Capt Halpin said that it is important for the troops to have an understanding of both nations and their current situations.
“You would have to know what all the players are involved in, the areas of operations are. You would have to know what your rules of engagement are at all times, and the troops themselves would have to know everything about the mission area, what to expect from it, what the sort of operational tempo is, and what they can expect when they go out there,” he said.
Though ISIS [Islamic State] is “a concern and something to be aware of”, Capt Halpin said it should not have a direct bearing on the mission.
He said that the war in Syria has made the mission “more dynamic.
“While the civil war is ongoing within the country, the force isn’t actually there to fight against any armed anti-government forces,” he added.
The former Ard Scoil Rís student, who served in the Lebanon in 2013, said that his main responsibility at the moment was to ensure that every soldier is trained to the “highest standards” before flying to the Middle East.
He added that the training will ensure that the troops can make the correct and right decisions, in the “unlikely” event of them coming into contact with conflict.
“It is a peacekeeping mission and you are trying to keep the peace, rather than antagonizing anyone or anything like that. Our main objective is to observe and report.
“We will make sure that we are as well-prepared as we can possibly be before we go,” he told the Limerick Leader before departing to the training camp in Wicklow last week.
The Limerickman said that his only dealings with Syria before this mission was delivering a convoy of vehicles and cars that are being used by the Irish contingent at the moment. However, he added that he was only in the zone for a few hours before returning to his service in the Lebanon.

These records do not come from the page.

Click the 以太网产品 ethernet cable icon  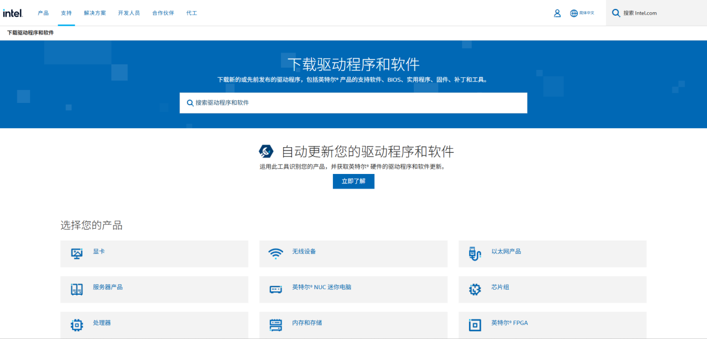(x=475, y=253)
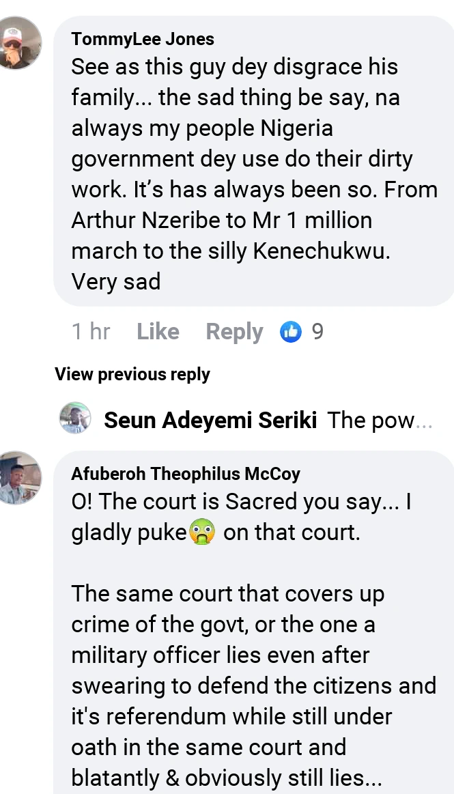
Task: Select the "Very sad" line in comment
Action: tap(116, 281)
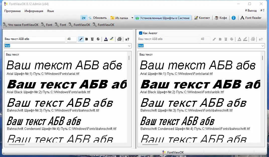
Task: Toggle the 2X view button
Action: [83, 18]
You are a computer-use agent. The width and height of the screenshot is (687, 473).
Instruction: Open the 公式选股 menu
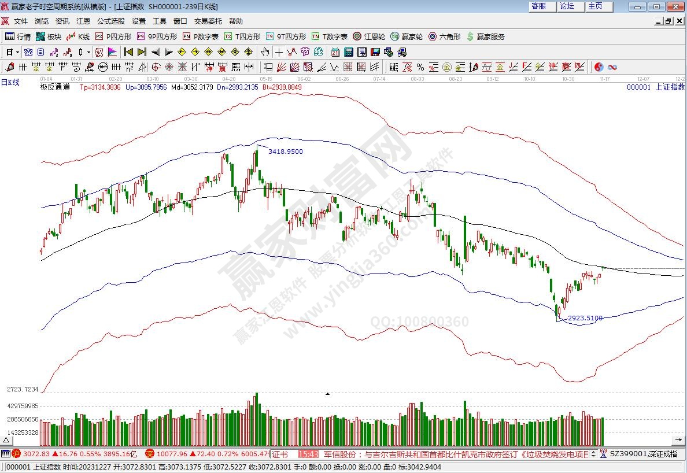(x=110, y=21)
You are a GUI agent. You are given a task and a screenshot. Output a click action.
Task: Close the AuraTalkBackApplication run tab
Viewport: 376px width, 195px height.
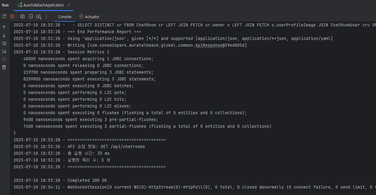pos(69,5)
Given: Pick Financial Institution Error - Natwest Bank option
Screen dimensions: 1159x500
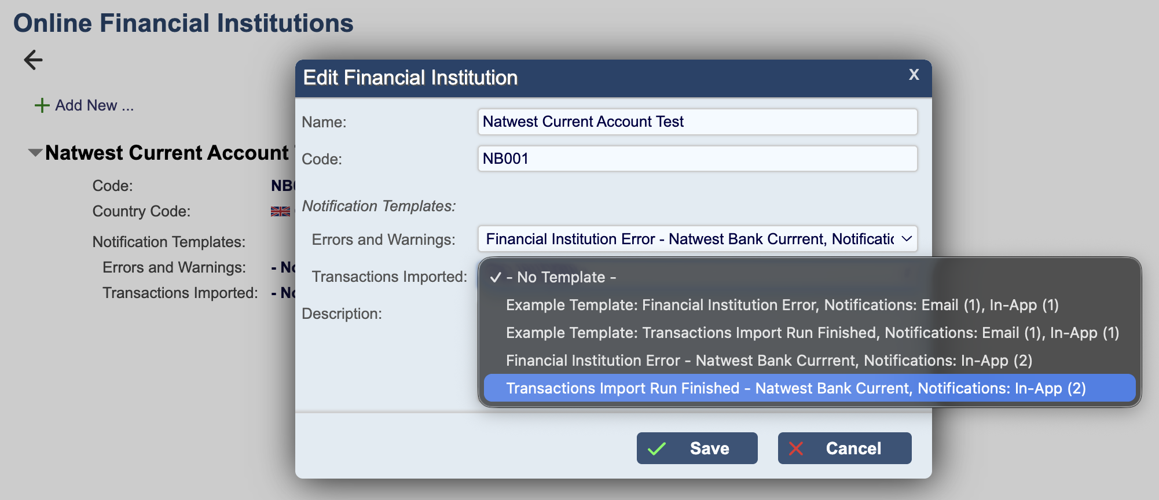Looking at the screenshot, I should point(768,361).
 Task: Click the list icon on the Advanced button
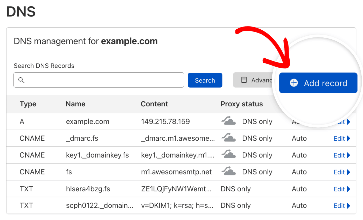pyautogui.click(x=244, y=80)
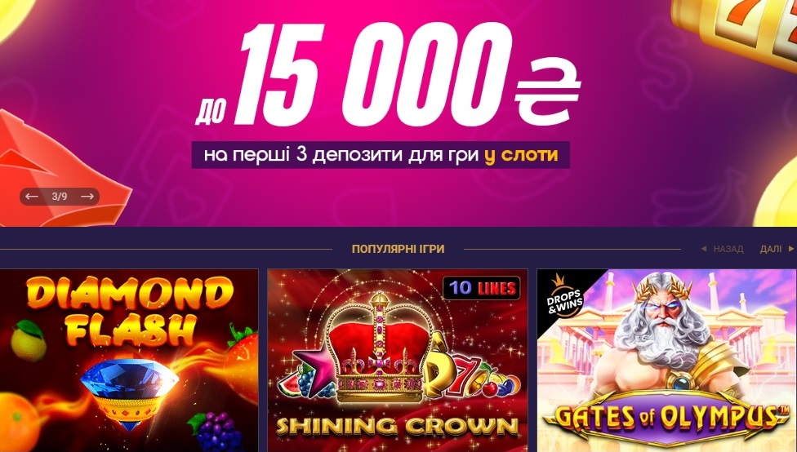Advance to the next banner slide arrow

click(87, 196)
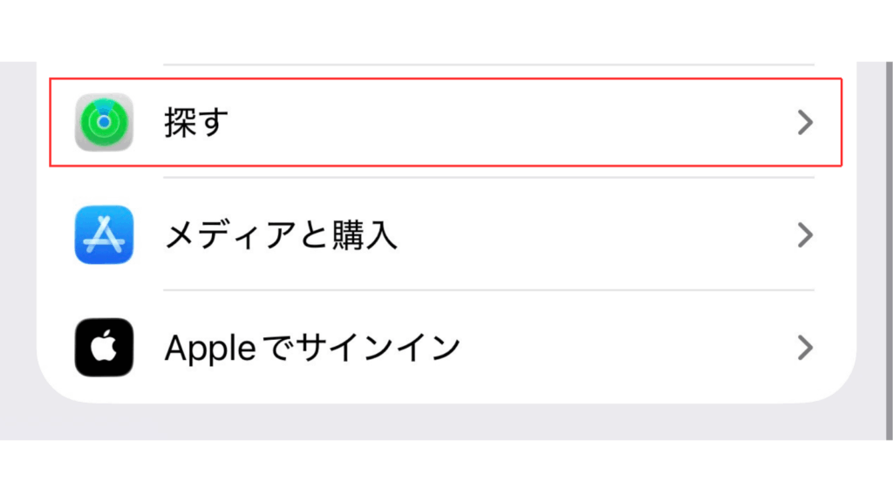893x502 pixels.
Task: Tap the chevron next to Apple でサインイン
Action: tap(804, 349)
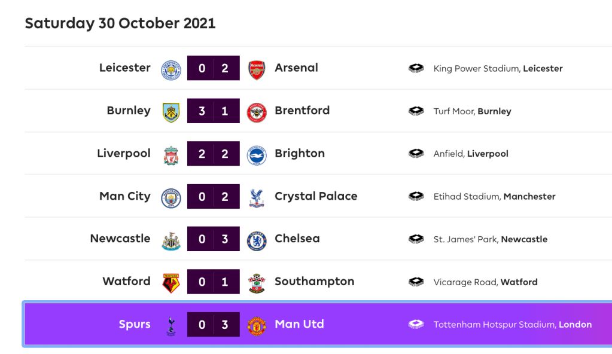The width and height of the screenshot is (612, 354).
Task: Open the Leicester 0-2 Arsenal score
Action: tap(214, 68)
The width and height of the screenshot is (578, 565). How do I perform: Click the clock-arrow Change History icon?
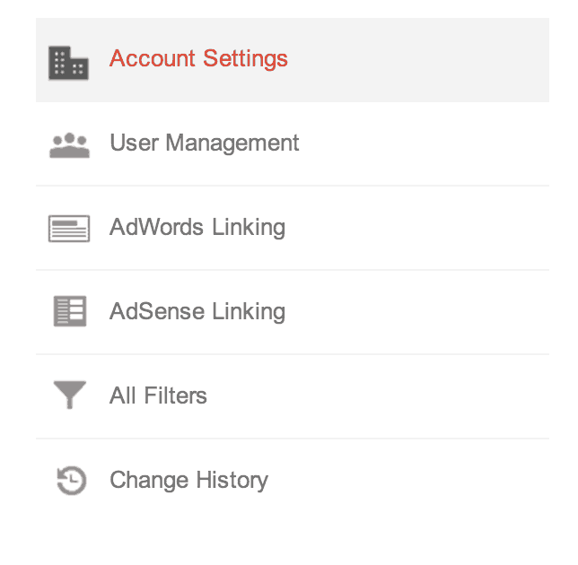point(71,481)
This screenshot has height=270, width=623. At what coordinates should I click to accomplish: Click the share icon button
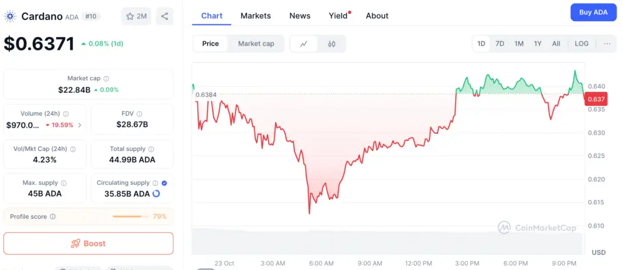tap(165, 16)
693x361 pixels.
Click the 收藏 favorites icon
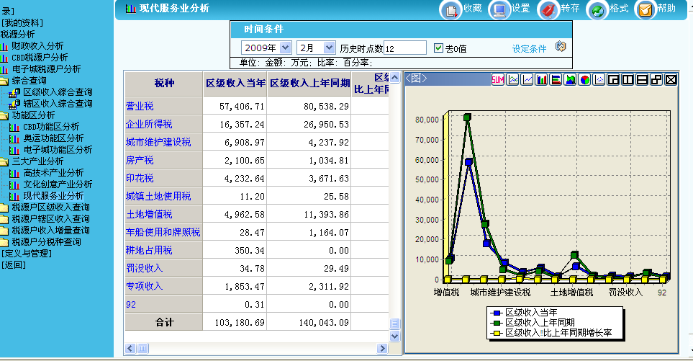450,9
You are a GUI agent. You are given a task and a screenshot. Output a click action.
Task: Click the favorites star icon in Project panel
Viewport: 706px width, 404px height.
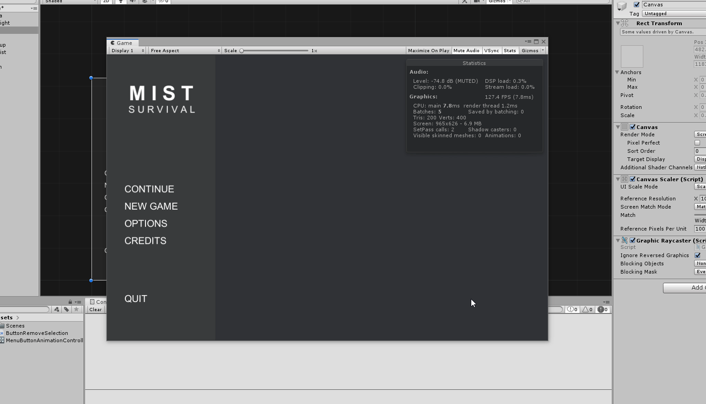pos(76,309)
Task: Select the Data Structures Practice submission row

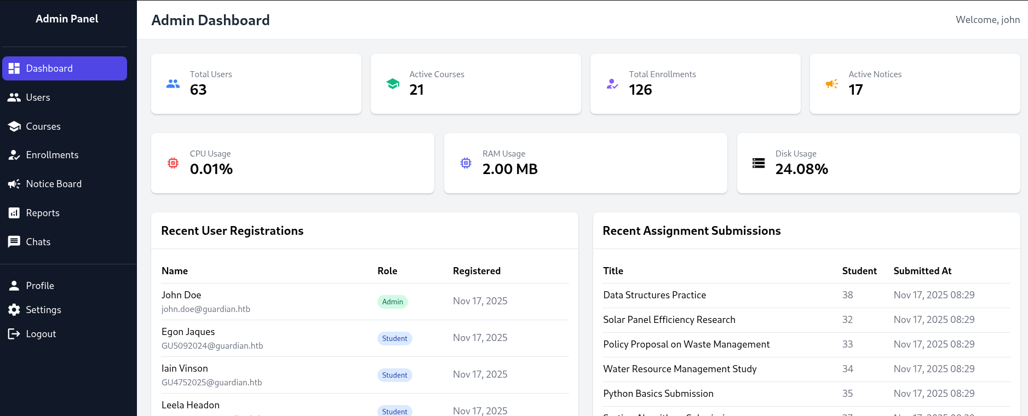Action: (x=654, y=296)
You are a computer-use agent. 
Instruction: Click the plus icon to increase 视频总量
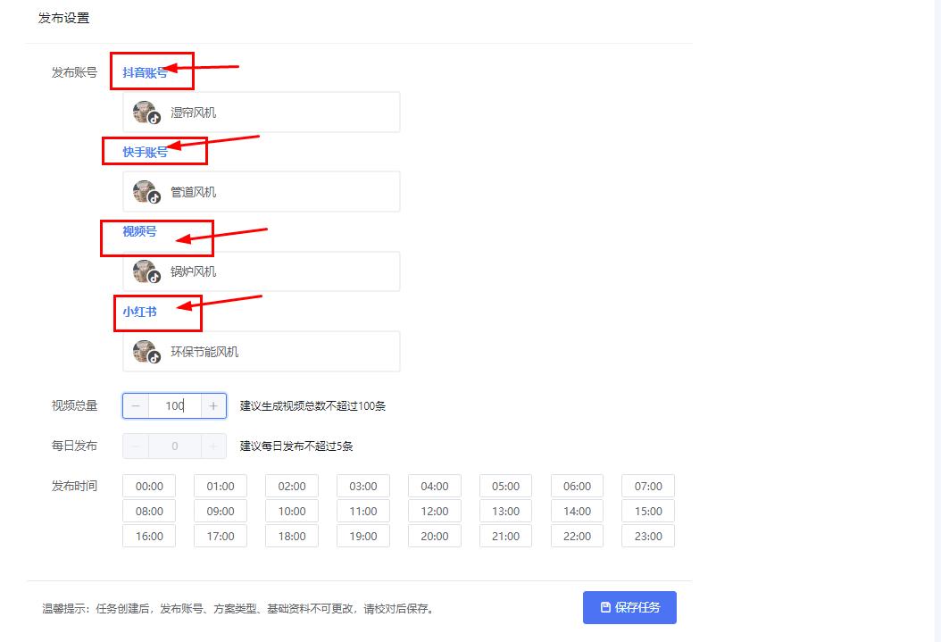pyautogui.click(x=213, y=405)
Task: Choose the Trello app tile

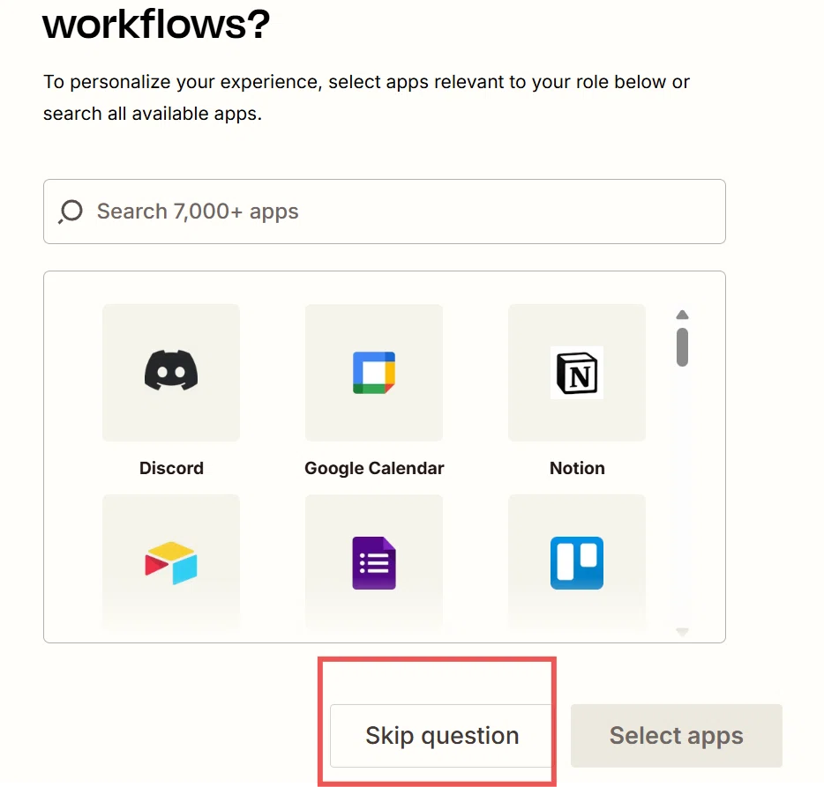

He first joined the Defence Forces 11 years ago, one day after he turned 19.
“It was always something that I wanted to do ever since I was young. I had no relatives in army, my father was a prison officer and my mother worked for the HSE, and it was something that I always wanted to do. It was always something seemed clear to me. The army, it’s a robust job, it’s very tough, but it’s a very rewarding career,” he explained.
Capt Halpin is a graduate of business and human resources at Galway-Mayo Institute of Technology, and played hurling with Na Piarsaigh until he was 25 years old. He has also played with the GMIT Fitzgibbon Cup team.